**MATERIAL FOR THIS EXERCISE:**
○ ○ ○ ○ ○ ○ ○

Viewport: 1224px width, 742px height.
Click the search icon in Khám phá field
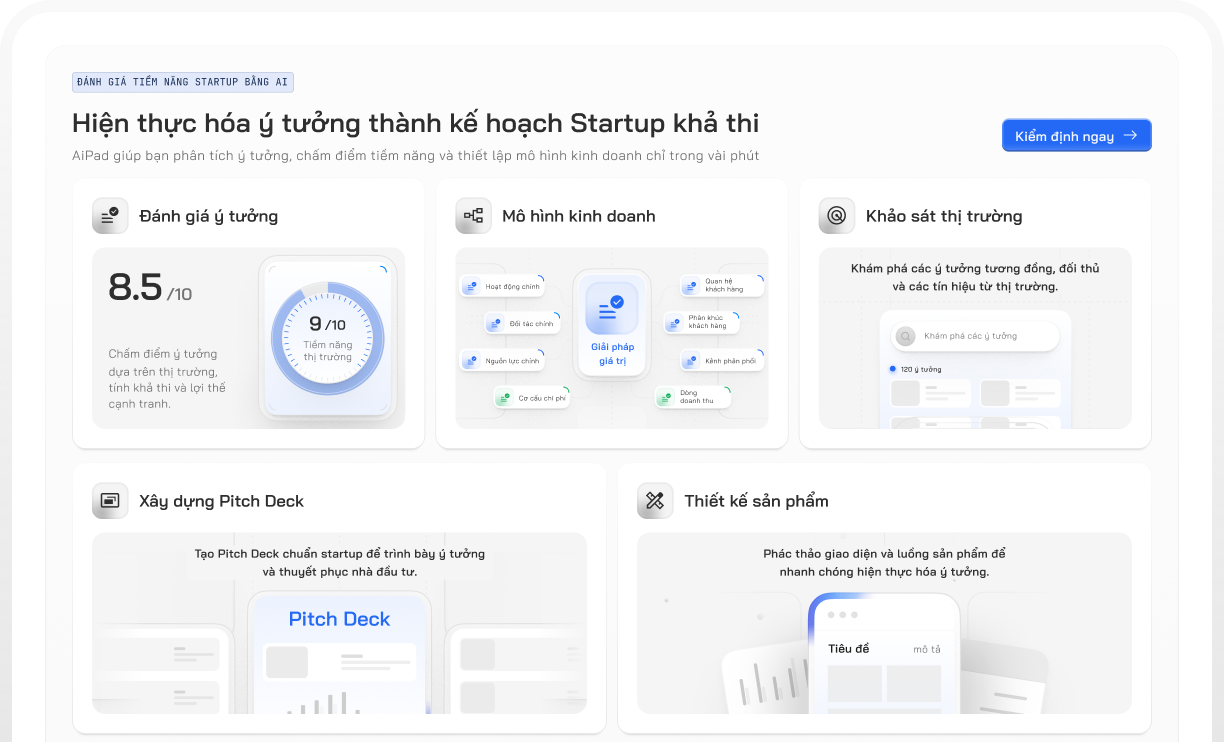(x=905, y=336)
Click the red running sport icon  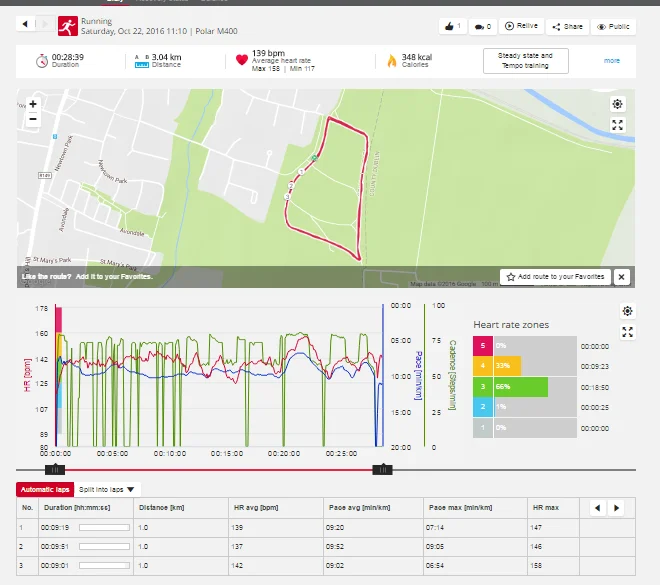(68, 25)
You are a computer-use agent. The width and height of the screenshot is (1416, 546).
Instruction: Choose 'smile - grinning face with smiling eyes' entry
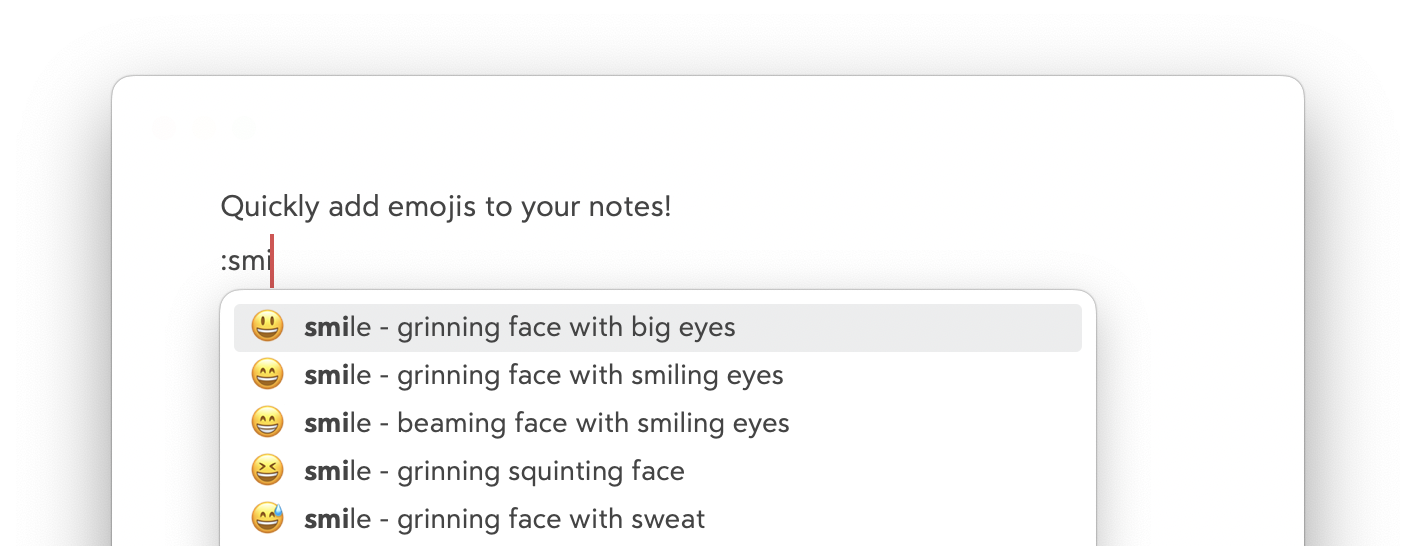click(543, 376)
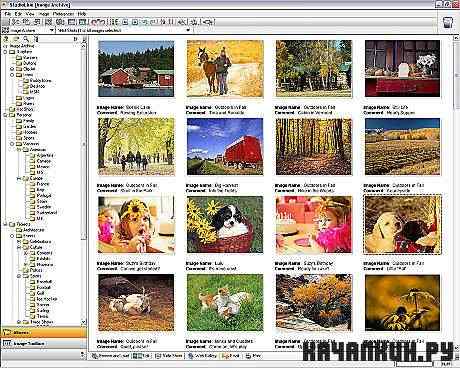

○ ○ ○ ○ ○ ○ ○

**INSTRUCTIONS FOR THE TASK:** Only the lines containing "width" are needed; pull them out of the listing.

**ANSWER BOX:**
Viewport: 1224px width, 742px height.
You are a computer-use agent. The width and height of the screenshot is (1416, 546).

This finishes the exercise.